It’s tricky keeping money safe these days. Our debit card was charged more than $1,000 last Christmas at a Sam’s Club, where we don’t have a membership, and my card was still in my wallet. I’ve ignored numerous emails congratulating me on an inheritance I didn’t get. Most recently, an Instagram message from a dear friend asked if I’d taken advantage of a new fund that gives away money. Her account had been hacked and was sending out messages that almost seemed genuine.
The occasional thief may steal money the traditional way by taking a bag or wallet. But it’s the money we can’t see that’s in constant danger of being stolen by cyber thieves. New ways to unwittingly separate us from our money are always being developed.
Here are four ways to be vigilant about keeping your money safe:
(1) Protect your mobile phone.
Our personal and financial information may be stolen by even the most unsophisticated criminals. Over the past three months, three to four reports a week are made to Charlotte Mecklenburg Police Department about crimes with a false pretense, according to Sgt.

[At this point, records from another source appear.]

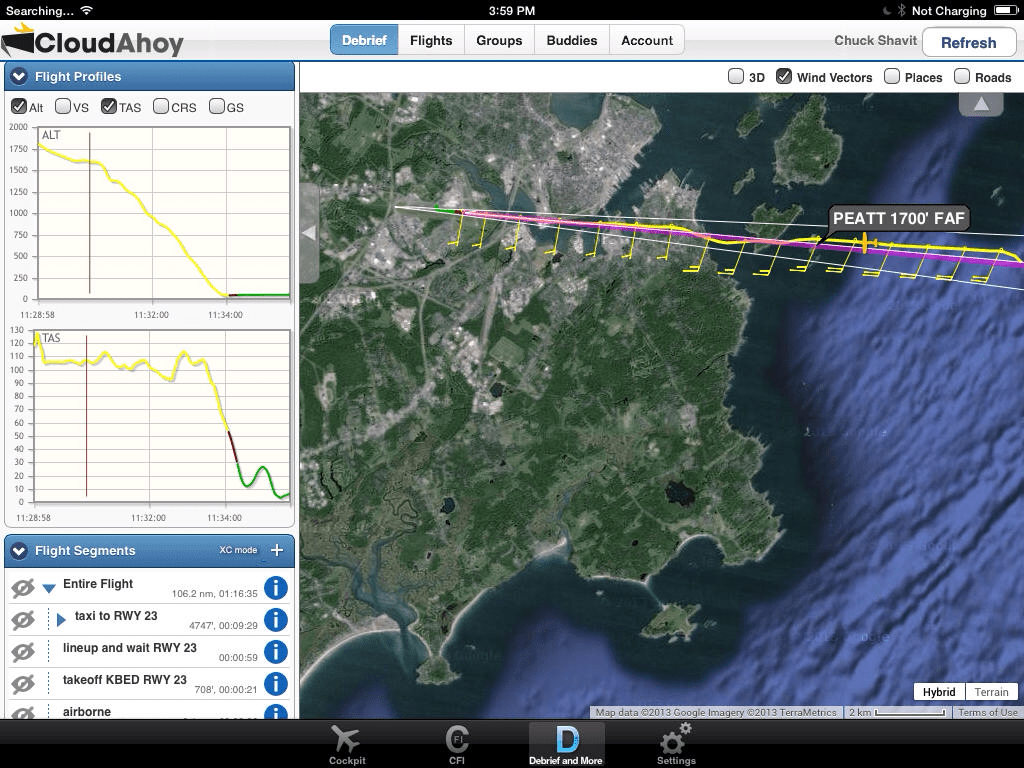Tap the info icon for Entire Flight
This screenshot has height=768, width=1024.
tap(276, 588)
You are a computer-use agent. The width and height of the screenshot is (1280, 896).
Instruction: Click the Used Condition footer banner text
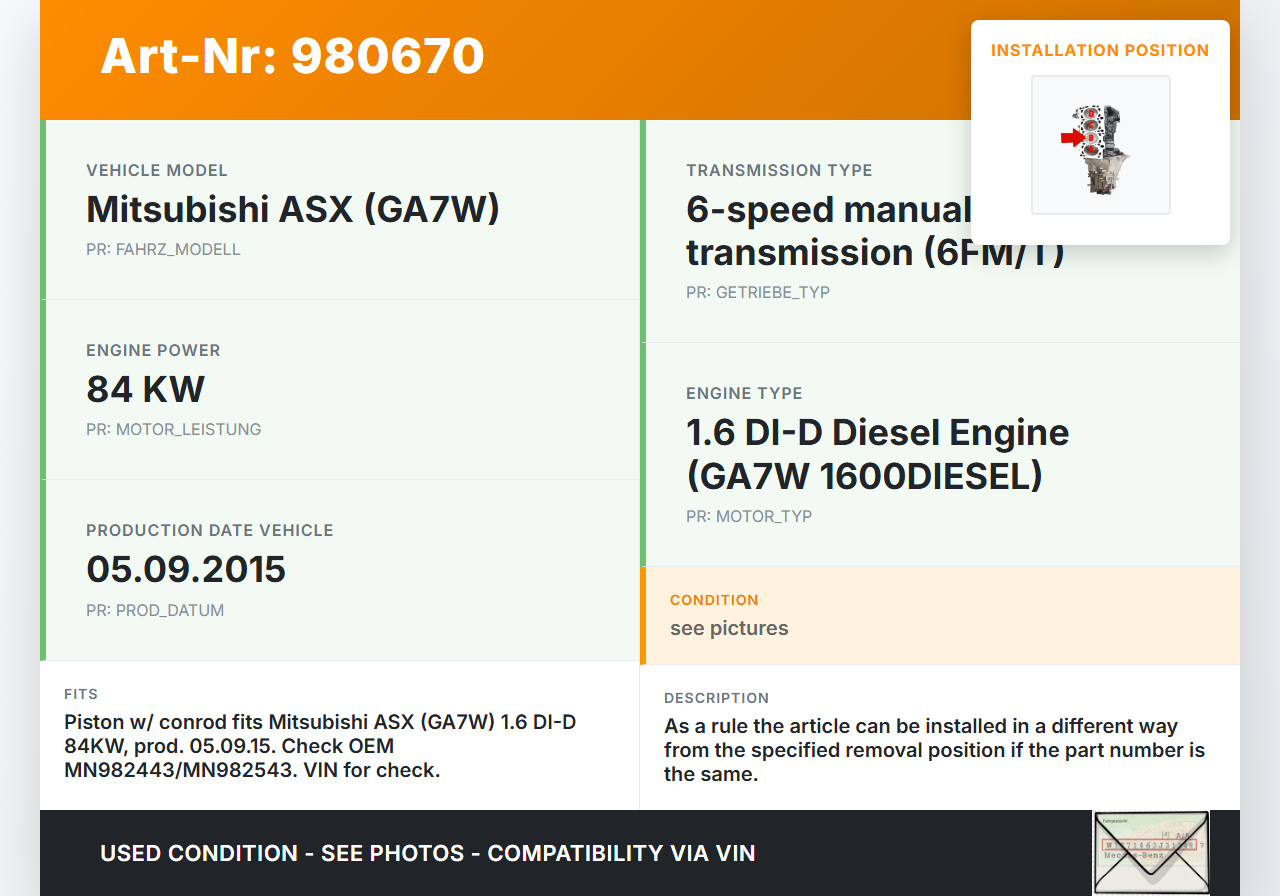(427, 853)
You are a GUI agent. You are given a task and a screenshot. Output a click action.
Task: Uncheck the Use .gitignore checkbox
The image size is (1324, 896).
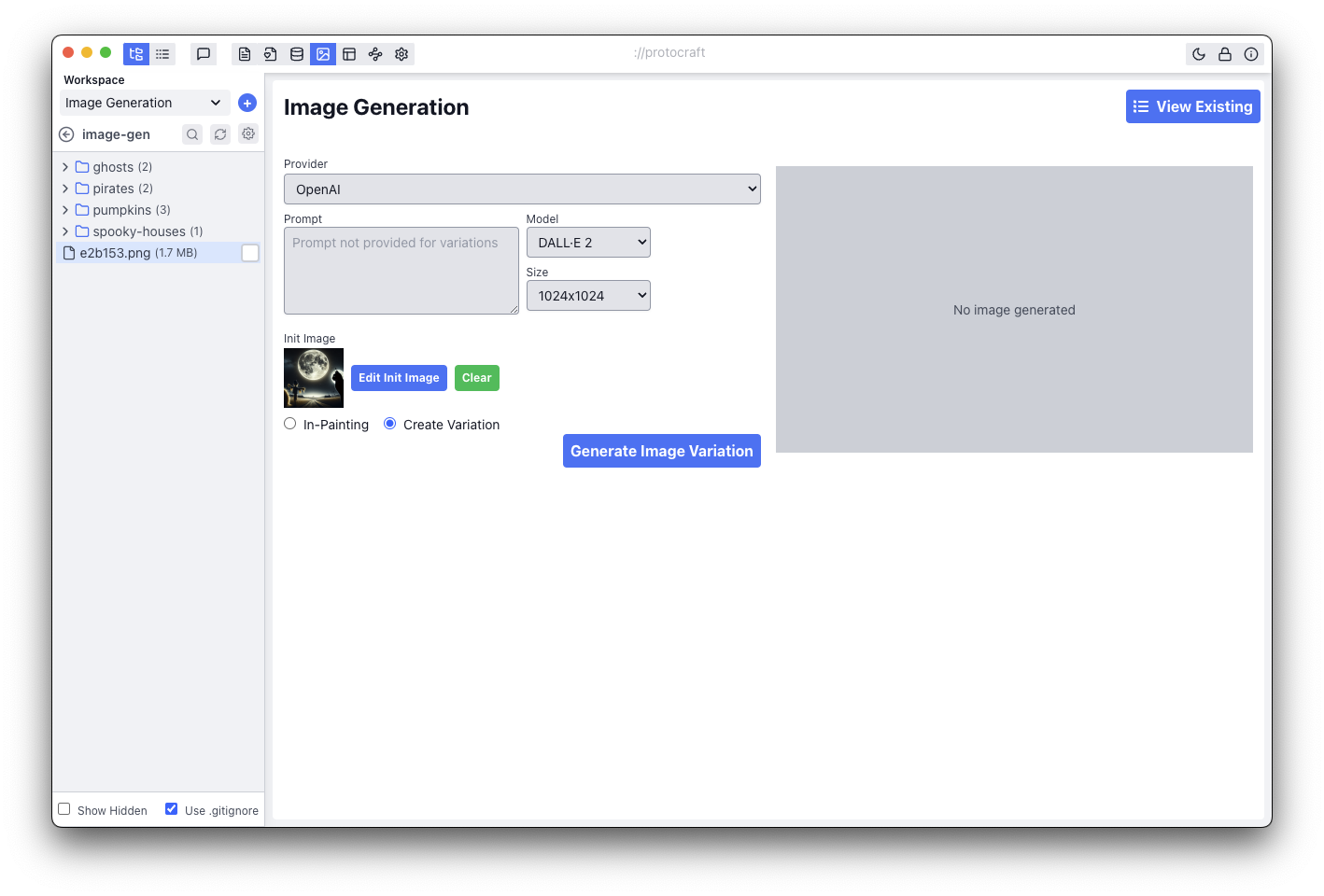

Seth Greene with the Financial Crimes Unit of the CMPD.
How it happens: A person appears to be in distress—his car has broken down, he’s lost his phone or it’s run out of battery, or he can’t find the friend he’s meeting. He asks to use your phone to contact someone. When you give it to him, he walks a few feet away and accesses your Zell, Venmo or Cash app. Once he opens it, he transfers money to a fictitious account. You don’t realize anything is wrong until you view your bank account or get an email confirmation from the app.
How to protect yourself: Greene doesn’t recommend loaning out your phone to strangers. If you want to help someone out, make the call or send the text yourself. He suggests taking advantage of the security features each app has available. Typically, access to these apps can require a four-digit code or fingerprint to open.
(2) Watch for unusual communication.
Ever get a strange message or email from what looks like an official entity like the IRS or another government agency? Imposters contact you, pretending to be part of an organization or company, and ask for personal information, gift cards or cash.
How it happens: Phishing is one type of social engineering that is commonly used to gather personal information, said David Cooper, vice president of information systems at Charlotte Metro Credit Union. An email is sent out, pretending to be from a reputable company to fool individuals into revealing data such as usernames, passwords and credit card numbers.
How to protect yourself: Be wary of calls, emails and messages asking for money, Cooper warned. If you do receive unexpected contact from someone requesting information or money, ask them for a phone number, website or email address so you can contact the company directly.
(3) Secure your social media, website and email accounts.
We get lackadaisical with passwords because there are too many to remember. We use the same format or similar string of numbers and letters for all our sites. But we could be aiding and abetting the people who aren’t deserving of our money.
How it happens: Automated programs called bots continuously attempt to gain access to social media, website and email accounts. “Most people use the same usernames and passwords on multiple sites,” Cooper said, “so once a bot is able to gain access into an account, those credentials are then presented for manual review to see what other accounts can be found and access granted.”
How to protect yourself: Apply varied usernames and passwords to your accounts. Try apps such as Roboform, Sticky Password and Keeper, which will generate and store strong passwords. Lock your phone with biometrics such as a fingerprint, or use a strong alphanumeric password.
(4) Know the lingo and your rights.
Truliant Federal Credit Union offers workshops to its customers. Courtney Lewis, a Truliant at Work development officer, introduces identity theft seminar participants to the words describing behavior that could lead to identity theft and/or money being stolen from their accounts. People posing as a legitimate company or government agency to request personal information by phone is “vishing,” by email is “phishing” and by text message is “smishing.”
Lewis also reviews the laws that fight identity theft. The Fair Credit Reporting Act gives you the right to dispute your credit score and allows only certain organizations access to your file. If you’re denied credit, insurance or employment because of what’s in your credit report, you may get a free report within 60 days.
The Fair and Accurate Credit Transactions Act includes the ability to receive a free copy of your credit report from each of the three credit bureaus once a year or when identity theft is suspected. The act allows for fraudulent information to be blocked from appearing on your credit report and the right to access business records, such as credit applications, documenting an identity thief’s fraudulent transactions.